Bed Hoist Background
Anyone who has ever unloaded 10 yards of anything from the back of a truck by hand knows that gravity is a much better method! For those needing some background on bed hoists for the larger trucks, here's some info gleaned from a Discussion Forum topic.
The hoist in the picture is likely a Perfection model 715 LP or a Galion 715. It has no subframe as such, only an angle running forward for attachment. These were used on early 40's-60's trucks as conversion hoists for platform bodies and farm bodies. The photo looks to be a wood floor so I am assuming it is a platform body.
DUMP BODY hoists on the other hand had a 4-5" high channel subframe which ran the full length of the hoist and the hinge area was part of it. The cylinder was pushing against a tri-angular lift arm arrangement or cast iron cam & roller setup (Converto Mfg. only). These were usually a little longer stroke cylinder (approx. 20") for an 8' dump body. The bodies were typically 8'L x 78"W (ID)and about 16-22" high.
THE FRONT BULKHEAD and tailgates were typically 6" higher than the sides. This would have made them 3-4 yd capacity. This is for the small "2 ton" size chassis that used 7:50 & 8:25 x 20 tires and had 60" C/A dimensions. Larger chassis were typically 9-10' long bodies of 72"-84" C/A dimensions for single axle trucks. These subframe hoists were originally made to stiffen the truck frame and caused the bodies to set higher for added tire clearance.
Nearly ALL the bodies of that era were made of 10 ga. mold steel and used 3" or 4" channel crossmembers on 12"-16" ctrs. Most all had flat rubrails and tapered sideposts of various designs that were either skip or solid welded to the side sheet. Floors generally had a center full length seam and ALL had a flat top rail of either 2 or 3 bend design. Tailgates were also 10 ga. and had either one horizontal formed brace or two vertical formed braces. Hinges were usually made from cast iron and the lower hardware latched up on tailgate lower pin from the bottom side, but occassionally one would see it closing downward from the top as is done today.
The pumps were low-pressure (1,000 psi) and were cast iron gear type that ran directly off a PTO shaft from the tranny. ALL the 40-50's units used floor levers and these were still popular and considered standard equipment well into the 70's.

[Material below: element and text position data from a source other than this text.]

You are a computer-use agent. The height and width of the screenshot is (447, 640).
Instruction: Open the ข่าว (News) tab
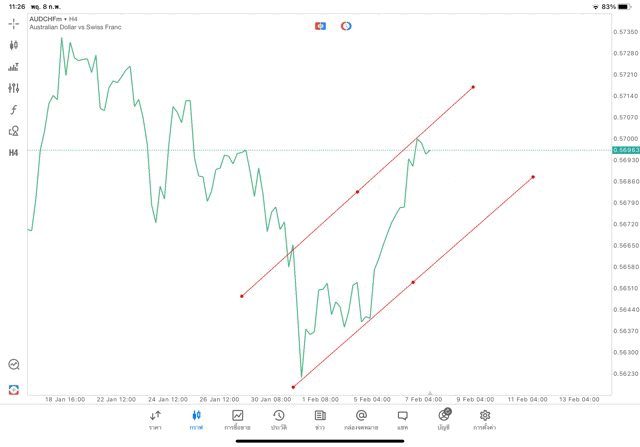coord(320,420)
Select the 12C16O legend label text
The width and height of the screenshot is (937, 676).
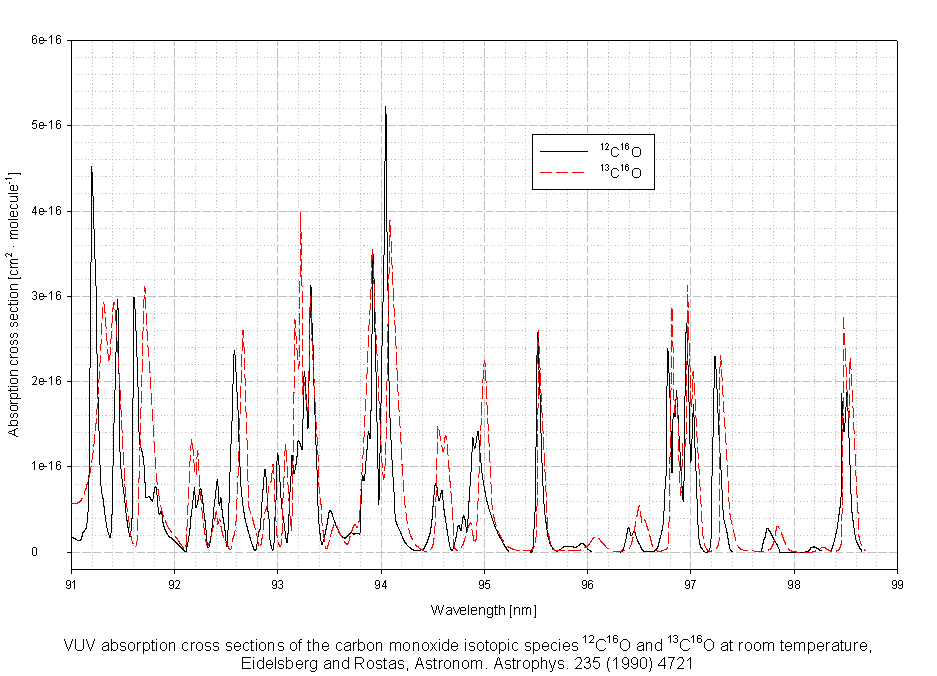(x=620, y=150)
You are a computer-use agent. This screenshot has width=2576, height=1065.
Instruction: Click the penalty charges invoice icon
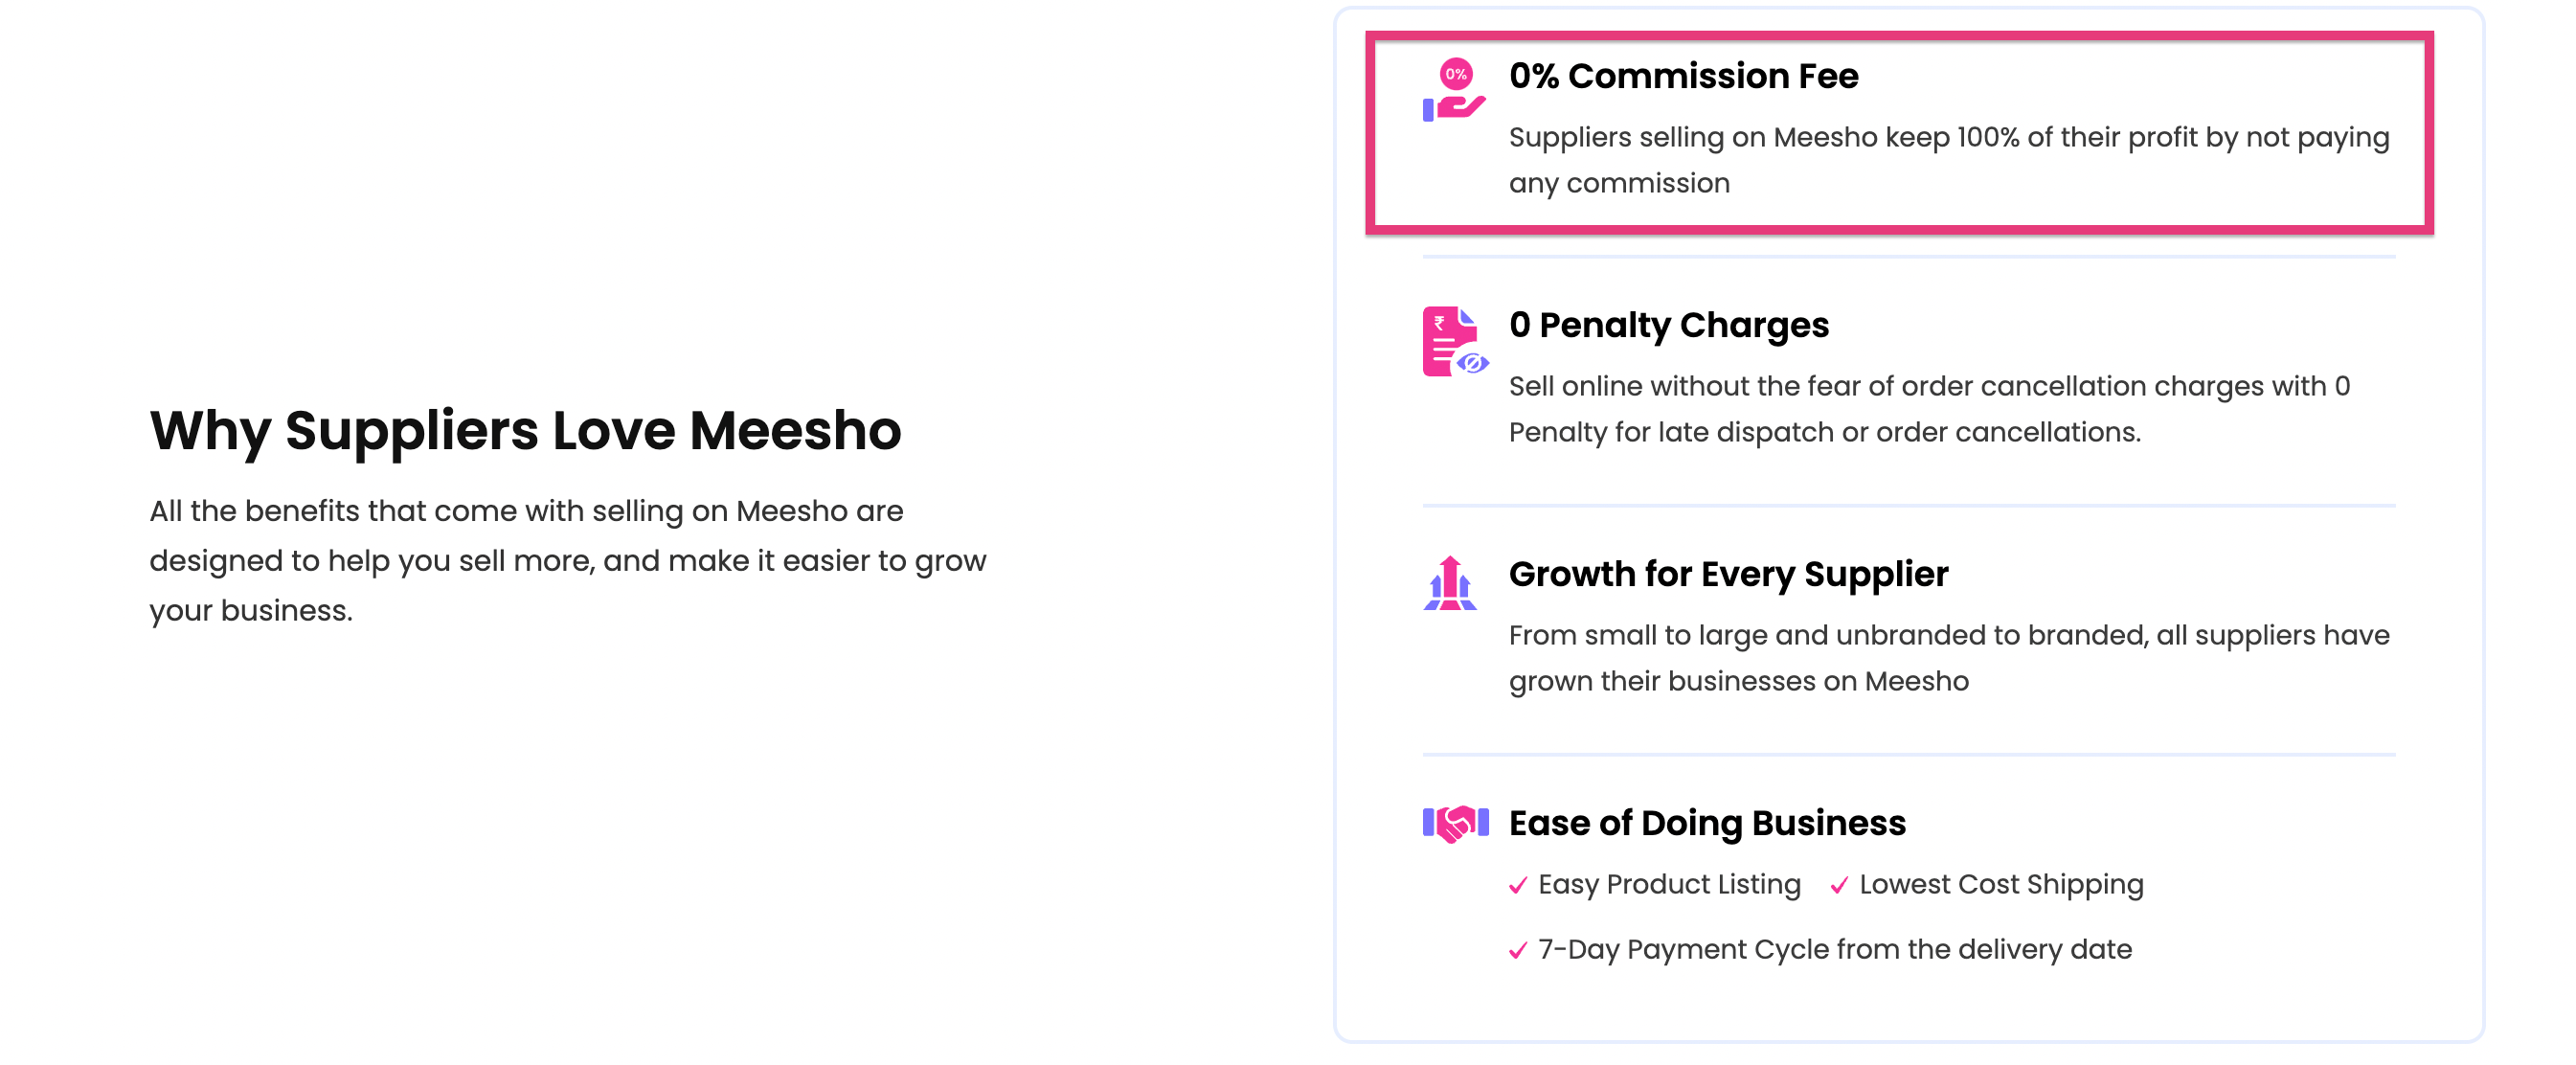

PTO's were Chelsea, GarWood, Tulsa and later on, Muncie. All were cast iron and nearly always a single gear type.
Hardware operators were cast iron and located at the front drivers side. These were simple over-center designs and had threaded 1/2" rod and clevis at the rear where they attached to the cross-shaft. I may still have some old literature in my files from those days but not likely after so many years. CABLE operators were not of sufficient strength or reliability to operate the pump valves until late 70-early 80's. Also NONE of those early PTO's had provisions for attaching a cable operator in those early years. All were a shift rod design.
If it has twin cylinders and is of 1949 era, i.e., an original hoist, then it is definately NOT a dumpbody hoist but rather it is a conversion hoist commonly used on grain bodies, etc. Glencoe was a popular product as was Perfection-Cobey and a few lesser known brands. (Johnson, Galion, Marion to name a few) Interestingly none of these companies are in business today. Two of the brand names still exist, Galion and Perfection, but are only shadows of their former selves and the product lines are vastly different from the 40's-80's.
If your hoist has a Williams pump/valve/reservoir assembly in one unit then it was made for a cable control but these weren't available in the 40's, only cast iron gear pumps as I have previously stated. The inexpensive Williams unit was and is common on conversion hoists manufactured after approximately 1970. Cables became popular on PTO's in the 70's. Either of these two, the pump or the PTO could have easily been replaced over the years so it is really impossible to say if your unit was installed after 1980.
Hope some of this information is of value to you. Believe me, it is all accurate and I paid my dues to learn it. I have been in the business for 40 years and have worked on dozens of these old things.